### [WHAT YOU WILL DO]
Copy the records from their start through the line containing "Action: pyautogui.click(x=616, y=175)", switching "Instruction" to "Command" and leaving everything else unchanged. Omit the pictures.
-*-*-
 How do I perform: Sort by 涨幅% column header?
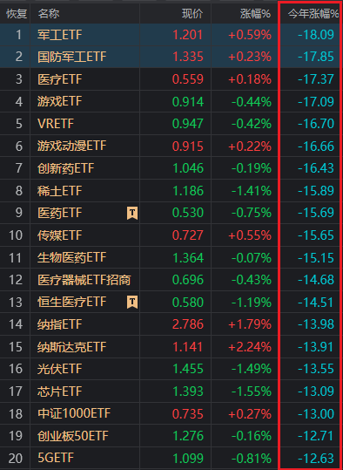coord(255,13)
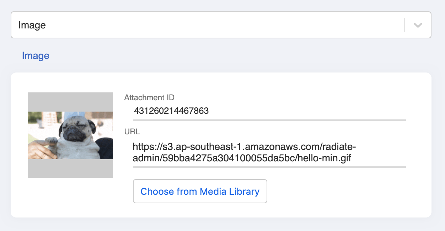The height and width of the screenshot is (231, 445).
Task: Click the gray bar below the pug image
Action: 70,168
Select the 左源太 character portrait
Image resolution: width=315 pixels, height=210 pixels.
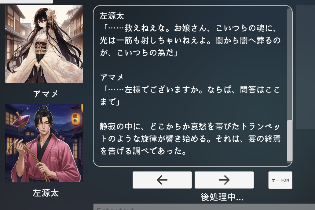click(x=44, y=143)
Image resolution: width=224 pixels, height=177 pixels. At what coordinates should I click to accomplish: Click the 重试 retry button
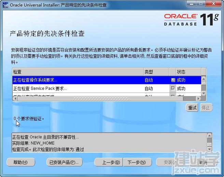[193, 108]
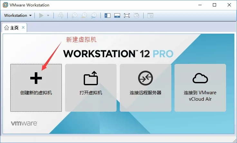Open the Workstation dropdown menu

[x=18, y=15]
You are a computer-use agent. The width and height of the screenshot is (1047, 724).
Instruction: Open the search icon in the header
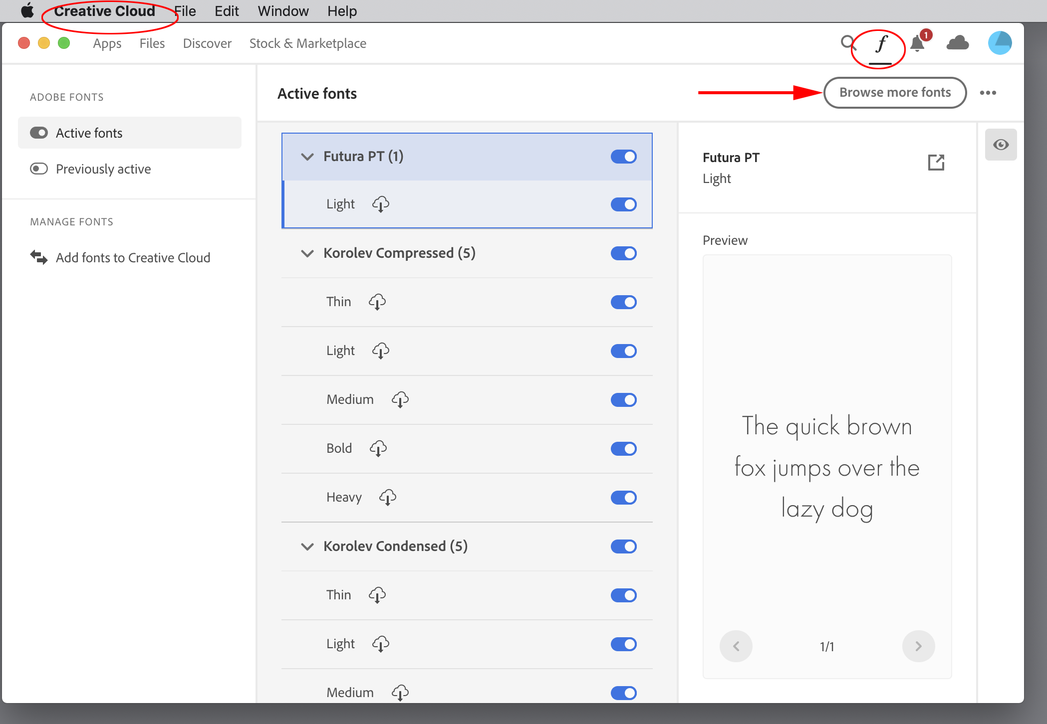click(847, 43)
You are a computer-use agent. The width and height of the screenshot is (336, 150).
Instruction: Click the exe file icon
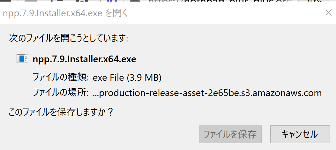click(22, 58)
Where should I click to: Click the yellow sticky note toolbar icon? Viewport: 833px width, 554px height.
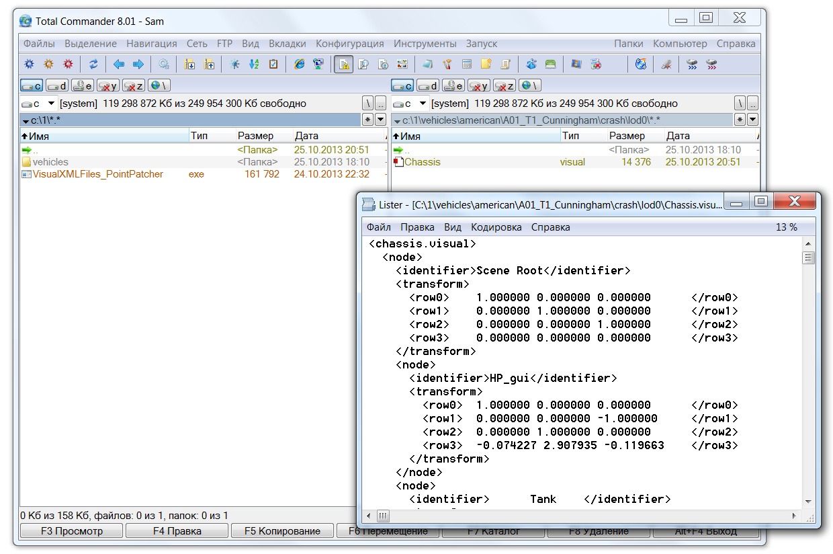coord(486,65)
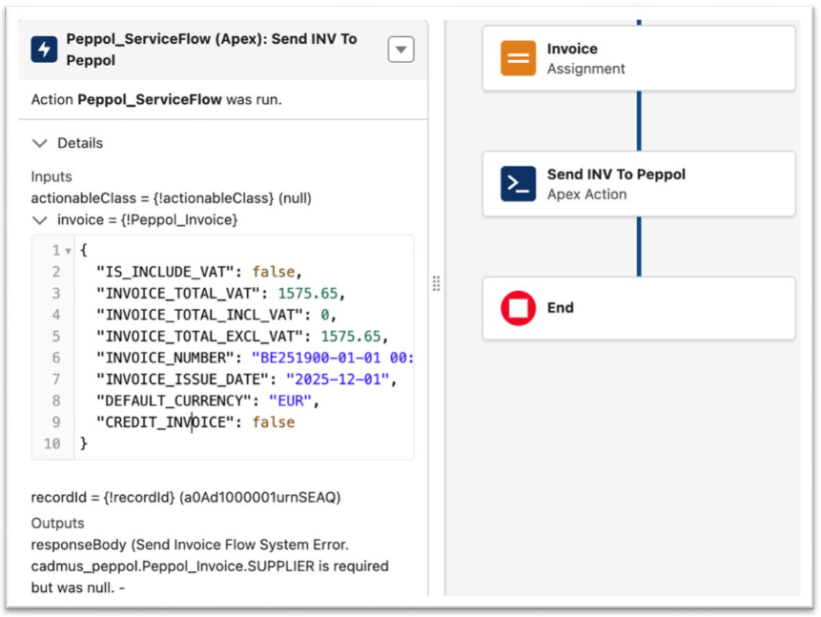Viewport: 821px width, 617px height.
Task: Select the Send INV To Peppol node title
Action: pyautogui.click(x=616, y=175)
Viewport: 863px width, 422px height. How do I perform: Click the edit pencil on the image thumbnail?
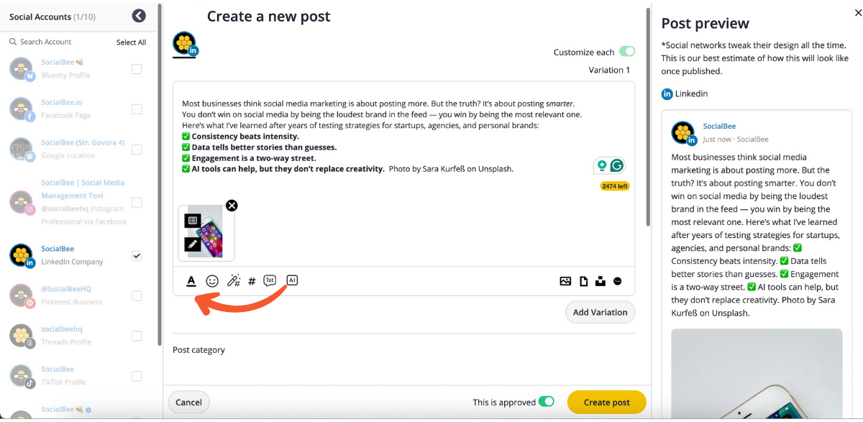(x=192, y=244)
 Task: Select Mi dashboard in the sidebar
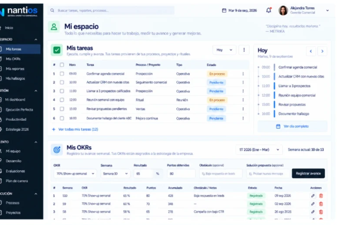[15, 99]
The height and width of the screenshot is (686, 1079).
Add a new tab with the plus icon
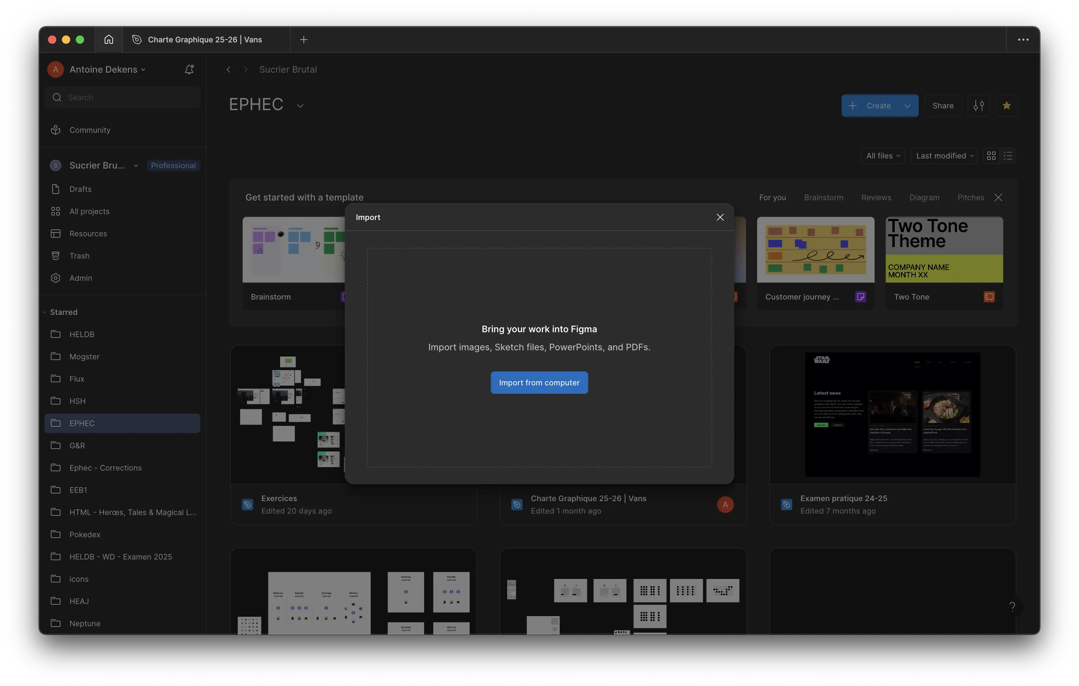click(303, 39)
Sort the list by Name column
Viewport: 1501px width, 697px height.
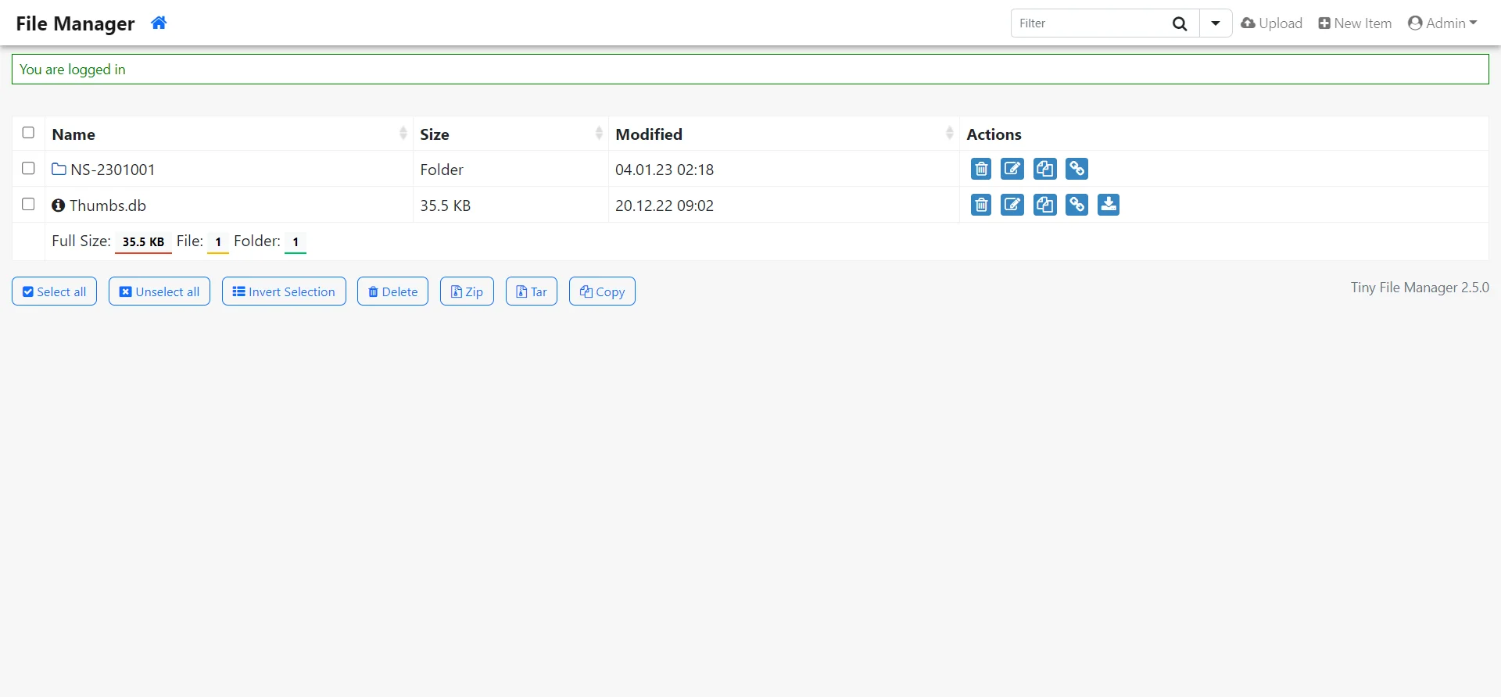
-*-*-
### [SOLUTION TO THIS EXERCISE]
 How do I perform: Sort by 涨幅% column header?
coord(255,13)
The height and width of the screenshot is (231, 445).
Task: Click the gray bar below the pug image
Action: 70,168
Select the 左源太 character portrait
Image resolution: width=315 pixels, height=210 pixels.
click(x=44, y=143)
Image resolution: width=224 pixels, height=177 pixels. At what coordinates should I click to accomplish: Click the 重试 retry button
[193, 108]
Open the Workstation dropdown menu

[x=18, y=15]
You are a computer-use agent. The width and height of the screenshot is (1047, 724).
Command: Open the search icon in the header
click(847, 43)
You are a computer-use agent. The width and height of the screenshot is (336, 150).
Command: Click the exe file icon
click(22, 58)
Where should I click to: Click the yellow sticky note toolbar icon? Viewport: 833px width, 554px height.
coord(486,65)
Viewport: 821px width, 617px height.
Task: Select the Send INV To Peppol node title
Action: pyautogui.click(x=616, y=175)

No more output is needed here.